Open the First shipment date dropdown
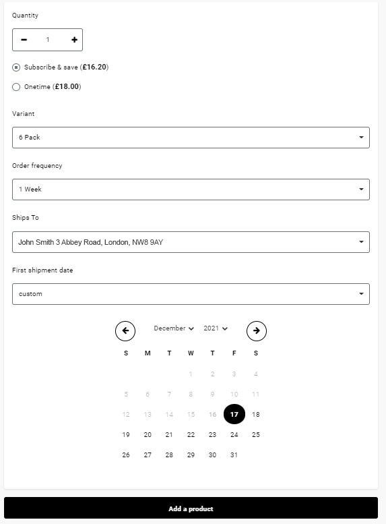The height and width of the screenshot is (524, 386). pos(191,294)
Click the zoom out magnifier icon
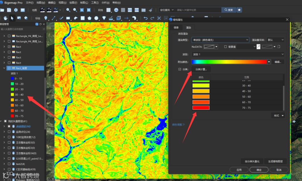 point(75,10)
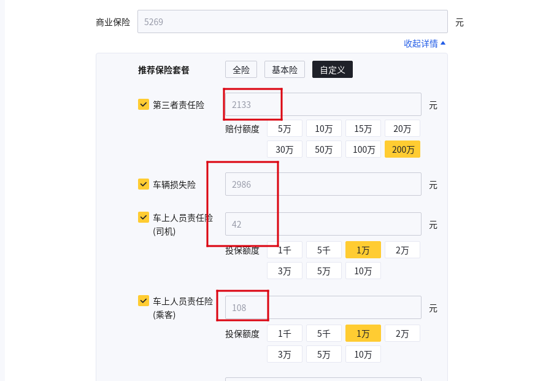The height and width of the screenshot is (381, 543).
Task: Select the 基本险 package tab
Action: pos(285,70)
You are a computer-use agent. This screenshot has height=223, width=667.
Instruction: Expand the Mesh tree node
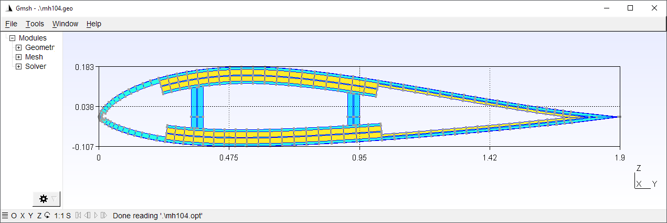click(18, 57)
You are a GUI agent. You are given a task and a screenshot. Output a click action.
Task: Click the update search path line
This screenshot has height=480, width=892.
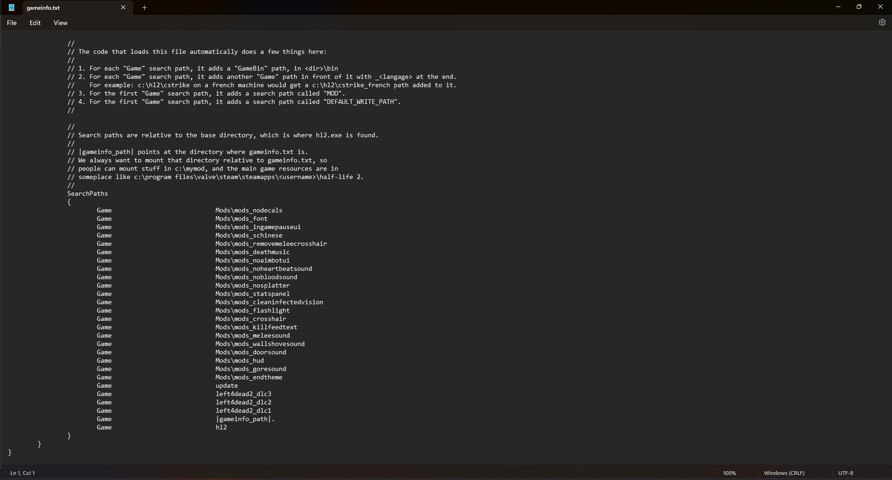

▸ **WHAT IS REQUIRED**:
Retype every entry exactly as written. Leave the pictures out.

▸ **SOLUTION**:
Open the First shipment date dropdown
The height and width of the screenshot is (524, 386). pos(191,294)
Click the zoom out magnifier icon
 point(75,10)
The height and width of the screenshot is (381, 543).
Task: Select the 基本险 package tab
Action: pos(285,70)
You are a computer-use agent. This screenshot has height=223, width=667.
Instruction: Expand the Mesh tree node
click(18, 57)
You are a GUI agent. You are given a task and a screenshot. Output a click action.
Task: Click the update search path line
This screenshot has height=480, width=892.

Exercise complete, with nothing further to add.